Grancolas war ein entschiedener Gegner aller Neuerungen in der theologischen Wissenschaft, die in seiner Zeit der Kirche große Sorgen bereiteten, und suchte sie auf jede Weise zu bekämpfen. Er soll auch, wie der Abbé Barral beißend bemerkt, der einzige gewesen sein, der sich in den Versammlungen der Fakultät in der lateinischen Sprache geläufig auszudrücken wusste; dagegen habe er in seiner Muttersprache desto schlechter geschrieben. Seine wissenschaftliche Tätigkeit richtete er hauptsächlich auf die Erforschung der kirchlichen Altertümer, insbesondere des Ursprungs und der Fortbildung der verschiedenen Liturgien. Trotz des in seinen Werken erkennbarem großem Wissen auf diesem Gebiet der Theologie sind seine Schriften wenig anziehend zu lesen, da ihnen u. a. Ordnung und Methode im Arrangement und in der Verbindung der verschiedenen Argumente in einer theologischen Erörterung fehlen. Häufig übte er eine verfehlte, kurzsichtige Kritik an liturgischen Einrichtungen und Formen der Kirche.[1]

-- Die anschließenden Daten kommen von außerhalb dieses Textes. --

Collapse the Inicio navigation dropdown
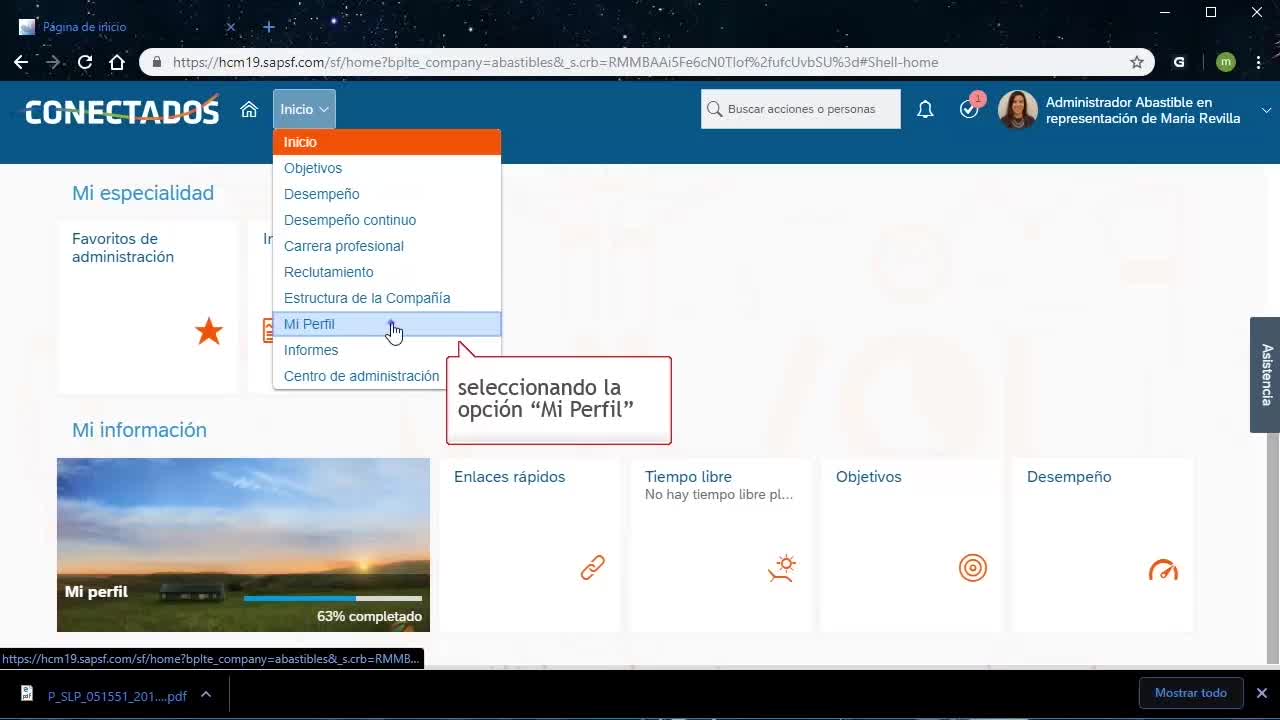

Die Ergebnisse seiner Forschungen legte Grancolas in mehreren Werken nieder, unter denen seine Traktate Les anciennes liturgies, ou la manière dont a dit la sainte messe dans chaque siècle dans les églises d’Orient et dans celles d’Occident (Paris 1697) und Ancien sacramentaire de l’église, où sont toutes les pratiques qui s’observaient dans l’administration des sacraments chez les Grecs et les Latins (2 Bände, Paris 1698–99) die herausragendsten sind.

In dem erstgenannten Werk führt Grancolas die bei der Messe übliche Liturgie auf die Einsetzung des Abendmahls durch Jesus Christus durch Ausstreckung und Auflegung der Hände zurück und sucht zu zeigen, dass zur Zeit der Apostel die Zeremonien und Gebete noch ebenso einfach gewesen seien, die angeblich ältesten Liturgien unecht seien, die griechische Liturgie die älteste sei und die römische ihr Vieles entlehnt habe. Er kommt zu dem Schluss, dass die neuzeitliche römische Liturgie erst nach Gregor I. ihre völlige Ausbildung erhielt. Er teilt den Inhalt der unechten Liturgien mit und erklärt die Bedeutung der echten. Dieselbe Darstellungsweise wendet er auch in dem zweiten Werk an, das sich mit der Einrichtung der Kirchengebäude, mit der Spendung des Abendmahls, der Buße, der Taufe sowie der Firmung befasst und das Alte von dem Neueren und das Echte von dem Falschen zu scheiden versucht.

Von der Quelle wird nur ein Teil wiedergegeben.